Genome medicine2025-03-18PubMed
Total: 79.0Innovation: 9Impact: 7Rigor: 7Citation: 9

Summary

Untargeted RNA-seq of nasopharyngeal samples from 221 children achieved high sensitivity/specificity for common bacterial and viral pathogens versus culture/qRT‑PCR, detected additional untested pathogens, and reconstructed 196 viral genomes.
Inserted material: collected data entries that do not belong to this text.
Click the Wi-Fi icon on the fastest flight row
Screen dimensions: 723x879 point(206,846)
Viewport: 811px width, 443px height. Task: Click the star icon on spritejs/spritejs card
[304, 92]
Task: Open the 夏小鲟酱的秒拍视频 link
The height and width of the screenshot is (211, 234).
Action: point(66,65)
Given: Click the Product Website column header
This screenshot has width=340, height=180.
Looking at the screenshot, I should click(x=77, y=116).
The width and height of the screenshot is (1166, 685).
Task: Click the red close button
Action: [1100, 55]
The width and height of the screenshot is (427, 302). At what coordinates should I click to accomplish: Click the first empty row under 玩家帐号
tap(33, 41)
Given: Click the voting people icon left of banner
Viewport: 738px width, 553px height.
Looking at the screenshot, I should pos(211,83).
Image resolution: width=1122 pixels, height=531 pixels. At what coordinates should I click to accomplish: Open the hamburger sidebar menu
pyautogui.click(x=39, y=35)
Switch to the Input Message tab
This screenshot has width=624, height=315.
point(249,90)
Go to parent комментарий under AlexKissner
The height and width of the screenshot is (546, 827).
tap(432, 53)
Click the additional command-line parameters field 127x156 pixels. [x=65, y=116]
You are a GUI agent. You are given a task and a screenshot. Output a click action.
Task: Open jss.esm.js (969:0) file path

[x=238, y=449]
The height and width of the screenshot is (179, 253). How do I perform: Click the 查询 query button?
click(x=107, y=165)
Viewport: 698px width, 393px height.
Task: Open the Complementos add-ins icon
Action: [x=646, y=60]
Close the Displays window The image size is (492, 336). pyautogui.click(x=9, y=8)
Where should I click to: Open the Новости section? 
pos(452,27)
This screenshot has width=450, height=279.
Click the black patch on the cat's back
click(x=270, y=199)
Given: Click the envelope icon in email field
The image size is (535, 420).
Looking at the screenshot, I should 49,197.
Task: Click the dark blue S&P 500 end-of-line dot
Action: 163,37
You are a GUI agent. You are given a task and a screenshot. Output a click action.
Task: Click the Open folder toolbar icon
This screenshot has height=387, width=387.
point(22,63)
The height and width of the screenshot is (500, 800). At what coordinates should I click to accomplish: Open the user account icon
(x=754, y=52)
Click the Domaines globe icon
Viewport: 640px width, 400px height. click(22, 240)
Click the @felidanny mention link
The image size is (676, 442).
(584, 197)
Host-expression signatures distinguished bacterial from viral infections, nominating hundreds of diagnostic biomarker candidates.

Key Findings

  • RNA-seq showed 87%/81% sensitivity/specificity for three AS‑associated bacteria and 86%/92% for 12 respiratory viruses vs clinical tests.
  • Detected 22 additional pathogens not clinically tested and identified plausible agents in 58% of otherwise negative cases.
  • Reconstructed 196 viral genomes (including novel strains) and defined host-response signatures distinguishing bacterial vs viral infections.

Clinical Implications

While not yet ready for routine care, metatranscriptomic diagnostics could reduce unnecessary antibiotics by resolving viral vs bacterial etiologies; host-response markers may be translated into rapid assays.

Why It Matters

This study integrates pathogen detection with host-response profiling at scale, creating a unique dataset and revealing actionable biomarker candidates for distinguishing bacterial from viral pediatric URIs.

Limitations

  • Single time‑point sampling; no prospective clinical utility assessment or impact on antibiotic prescribing
  • Cost, turnaround time, and bioinformatics infrastructure remain barriers for routine deployment

Future Directions

Prospective validation in pragmatic trials linking RNA‑seq outputs to antibiotic decisions; translate host‑response gene sets into rapid point‑of‑care assays.

Study Information

Study Type
Cohort
Research Domain
Diagnosis
Evidence Level
III - Prospective/observational cohort-style diagnostic accuracy study with benchmarking to reference tests.